Reproduce the records that follow in full, excluding any picture they contain.

Source data
━━━━━━━━━━

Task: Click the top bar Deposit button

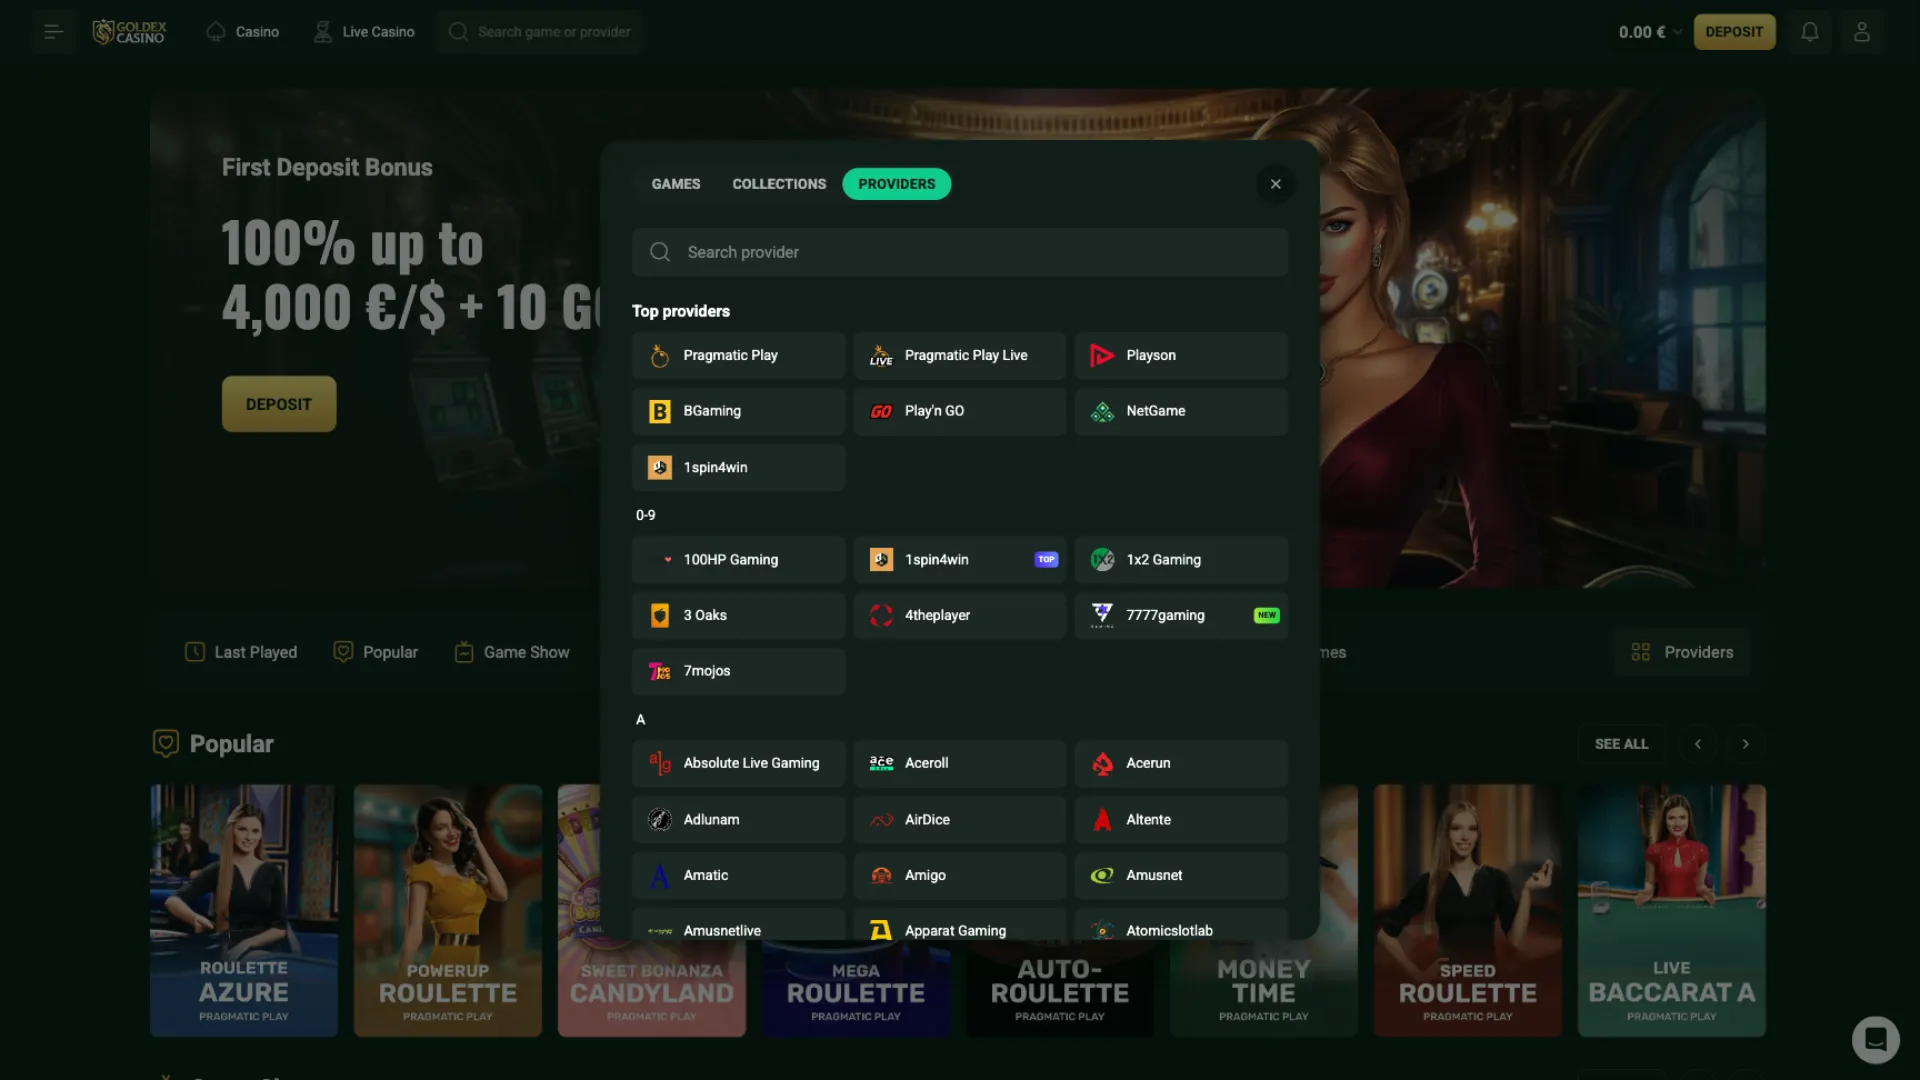Action: (1734, 32)
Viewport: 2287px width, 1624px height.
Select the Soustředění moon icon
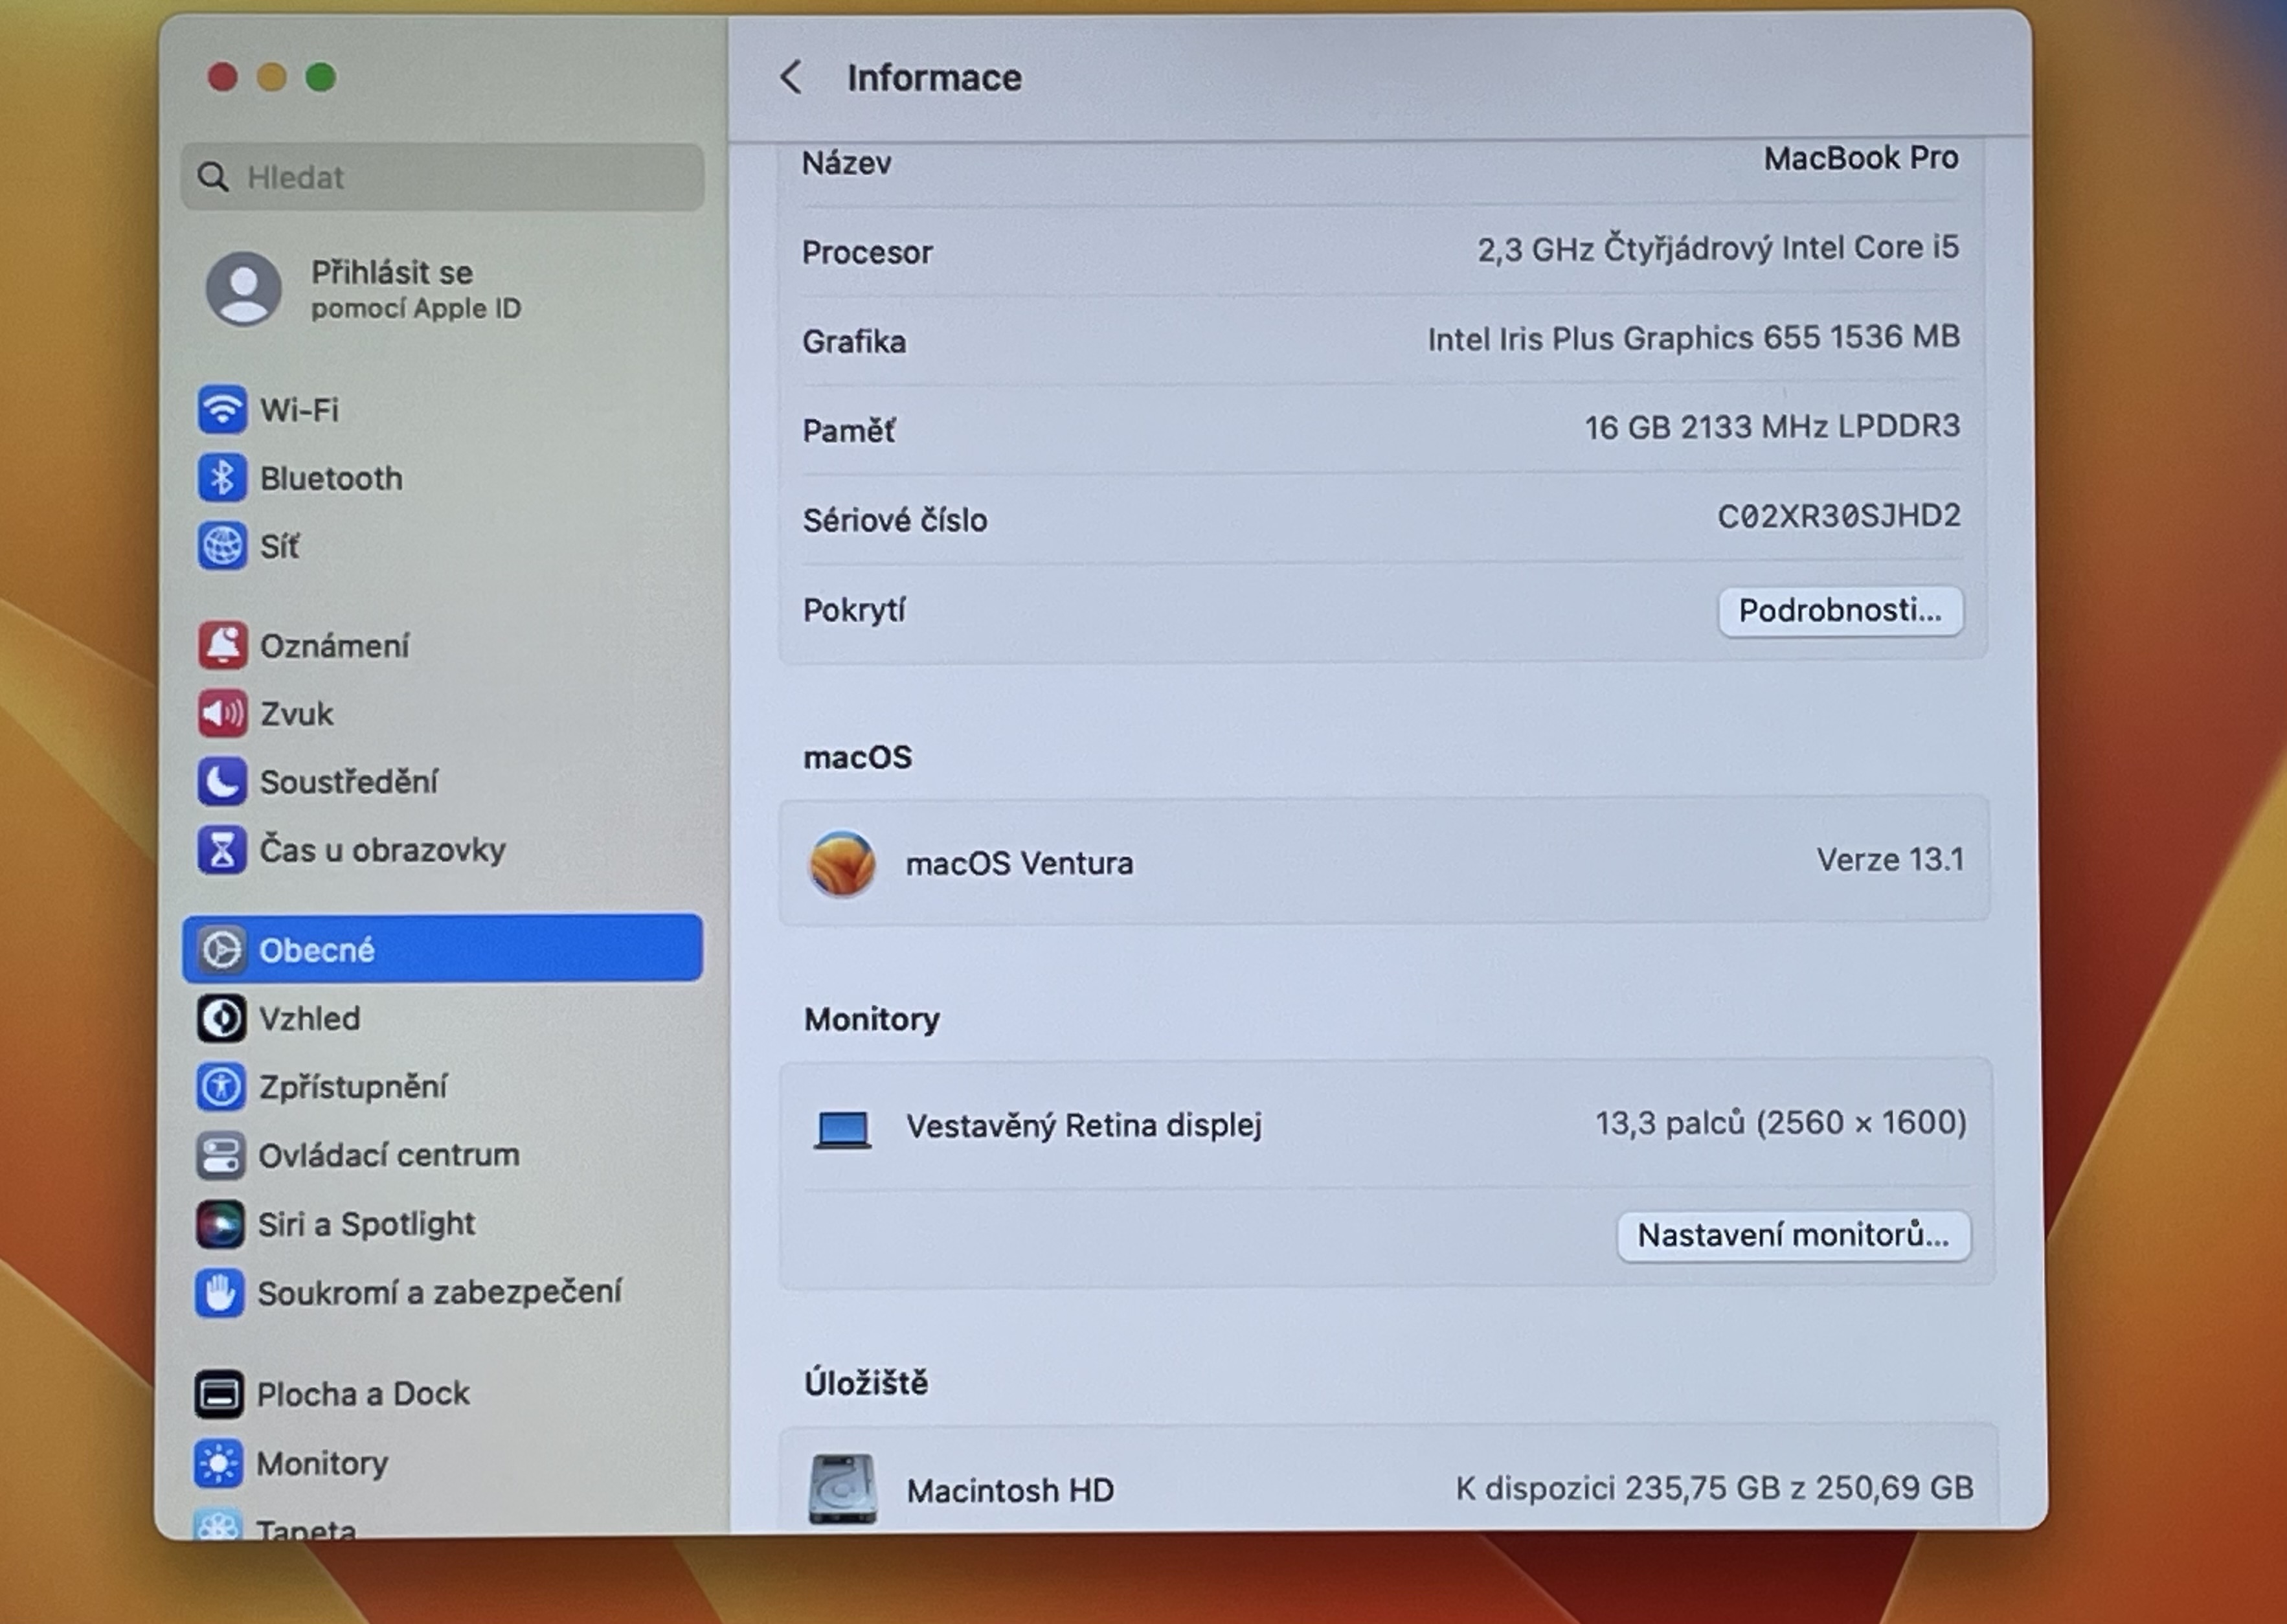click(x=221, y=781)
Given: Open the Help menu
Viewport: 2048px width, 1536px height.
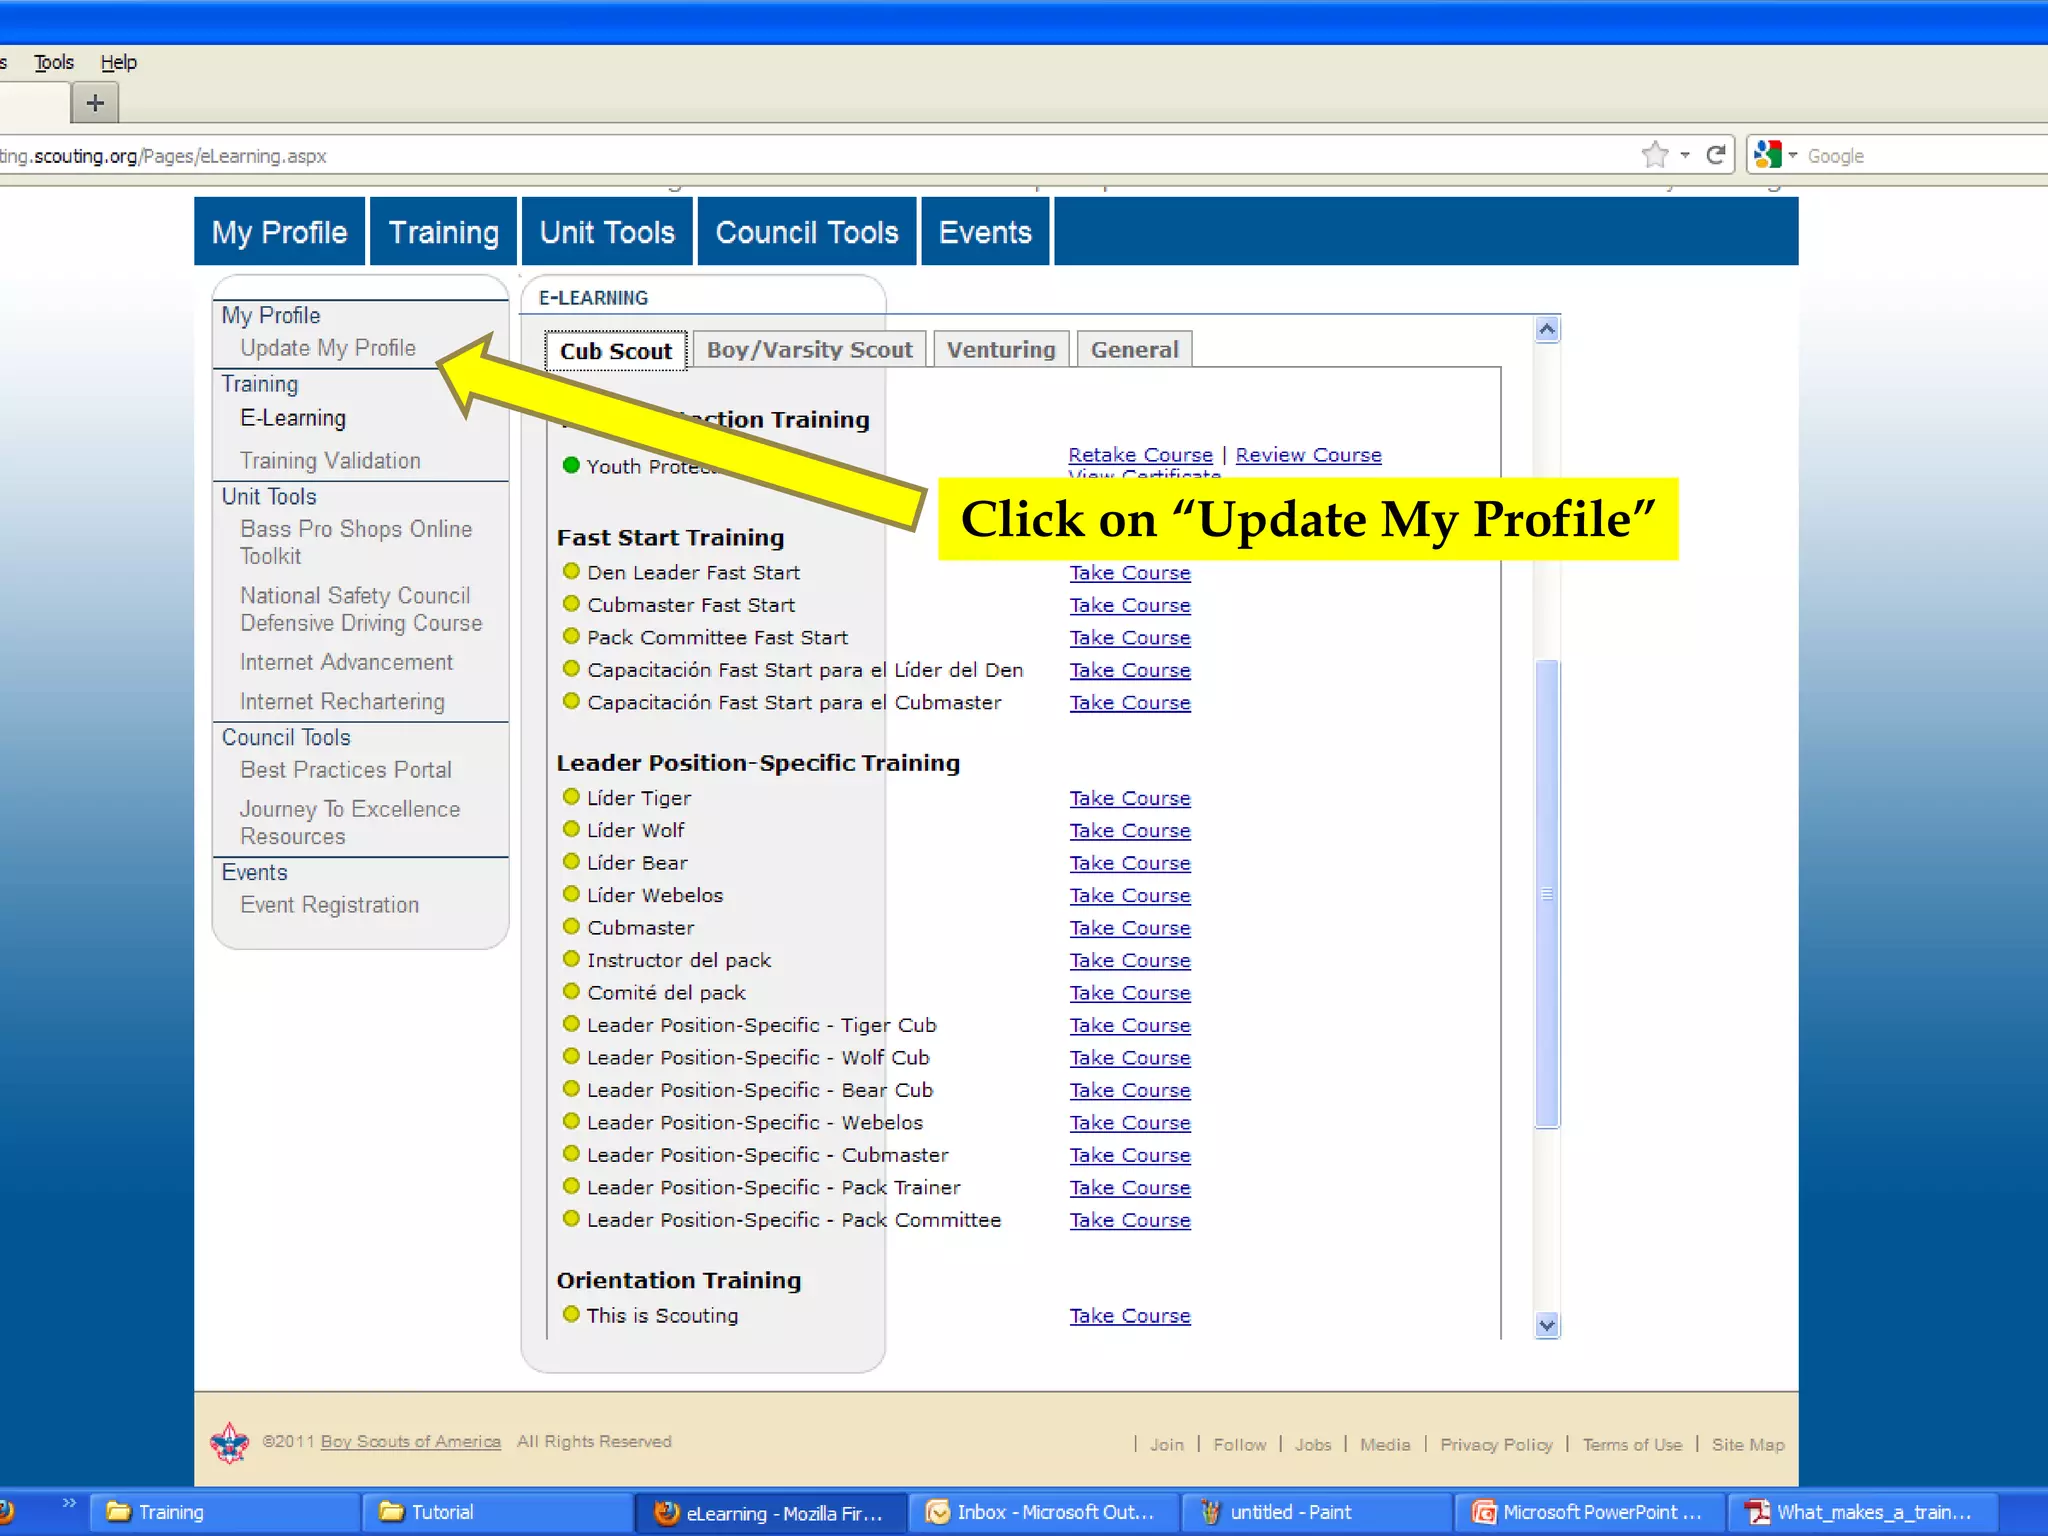Looking at the screenshot, I should [x=118, y=62].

━━━━━━━━━━

Answer for this exercise
Task: Click the top bar Deposit button

Action: (1734, 32)
Viewport: 2287px width, 1624px height.
Select the Soustředění moon icon
click(x=221, y=781)
Given: Open the Help menu
Viewport: 2048px width, 1536px height.
Looking at the screenshot, I should [x=118, y=62].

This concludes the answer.